Download and install TuneUp Utilities 2012. I recommend you check the Custom Installation box on the first screen:
I like to check for updates myself and I don’t use desktop gadgets; here are my configuration choices:
When you first start using TuneUp, you are guided through the 1-Click Maintenance wizard. Before you go through the Wizard, I recommend you configure the Settings:
Once you’ve made your choices (or if you chose not to configure your settings yet), click Start analysis now:
TuneUp scans your PC and identifies:
- Registry problems
- Registry fragmentation
- Broken shortcuts
- Temporary files
- Startup optimizations
- Shutdown optimizations
Click Show details (where available) and view more details about the recommendations given:
Clicking Run maintenance will fix the errors and problems and get you on your way to a cleaner PC:
After running the automatic maintenance for the first time, you can “set it and forget it” and TuneUp will tweak your PC in the background:
You can manage TuneUp right from the system tray and get a quick overview of any potential problems that exist. You can also switch between Turbo, Standard, and Economy Modes.

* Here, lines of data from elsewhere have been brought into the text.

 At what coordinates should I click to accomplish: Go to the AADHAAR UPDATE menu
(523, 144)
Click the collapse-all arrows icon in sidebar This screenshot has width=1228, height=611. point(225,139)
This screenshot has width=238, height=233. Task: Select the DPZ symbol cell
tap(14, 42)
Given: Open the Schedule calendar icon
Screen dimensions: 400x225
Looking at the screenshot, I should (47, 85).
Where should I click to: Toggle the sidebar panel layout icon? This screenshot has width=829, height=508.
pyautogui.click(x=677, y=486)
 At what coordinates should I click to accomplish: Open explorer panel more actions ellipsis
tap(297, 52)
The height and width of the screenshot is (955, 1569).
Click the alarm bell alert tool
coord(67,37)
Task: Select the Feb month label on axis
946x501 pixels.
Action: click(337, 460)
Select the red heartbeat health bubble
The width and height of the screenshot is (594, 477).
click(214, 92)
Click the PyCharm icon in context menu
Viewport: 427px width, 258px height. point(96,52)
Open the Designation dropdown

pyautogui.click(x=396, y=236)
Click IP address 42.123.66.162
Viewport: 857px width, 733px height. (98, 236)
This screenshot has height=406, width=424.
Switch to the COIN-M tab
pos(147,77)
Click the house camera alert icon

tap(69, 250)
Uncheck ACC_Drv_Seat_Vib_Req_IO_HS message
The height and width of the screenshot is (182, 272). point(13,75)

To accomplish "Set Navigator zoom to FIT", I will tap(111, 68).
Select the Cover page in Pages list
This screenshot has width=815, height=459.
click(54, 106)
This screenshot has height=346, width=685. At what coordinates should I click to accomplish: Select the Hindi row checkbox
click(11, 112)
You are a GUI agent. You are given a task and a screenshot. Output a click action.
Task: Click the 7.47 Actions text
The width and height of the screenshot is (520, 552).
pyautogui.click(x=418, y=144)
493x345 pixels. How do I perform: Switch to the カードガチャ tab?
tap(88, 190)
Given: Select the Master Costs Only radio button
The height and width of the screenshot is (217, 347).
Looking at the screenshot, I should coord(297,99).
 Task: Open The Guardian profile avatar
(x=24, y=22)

Note: Some of the following screenshots come from the TuneUp Utilities 2011 review–the features in 2012 are the same.
By telling TuneUp your computing preferences (e.g. what level of visual effects you like) and information it may not be able to determine alone (e.g. Internet connection type and speeds), it can customize your computer for best performance according to your needs:
TuneUp will, at first, offer you many performance-enhancing changes and tools. Don’t worry, it wont take you long to get through all the suggestions, and you’ll be glad you did afterward. Here’s an example of TuneUp offering to scan your drive with the TuneUp Disk Doctor to check your hard drives for errors:
I decided to scan all hard drives:
Here’s another example where TuneUp identifies programs you haven’t used in a long time and asks you if you recognize them or not. If you don’t recognize the program, TuneUp will help you determine its purpose and help you disable it (more about that later) or uninstall it:
As with all good optimization programs, you can back out your changes at any time. The TuneUp Rescue Center can help you fix and problems that may be caused by over-zealous clean up.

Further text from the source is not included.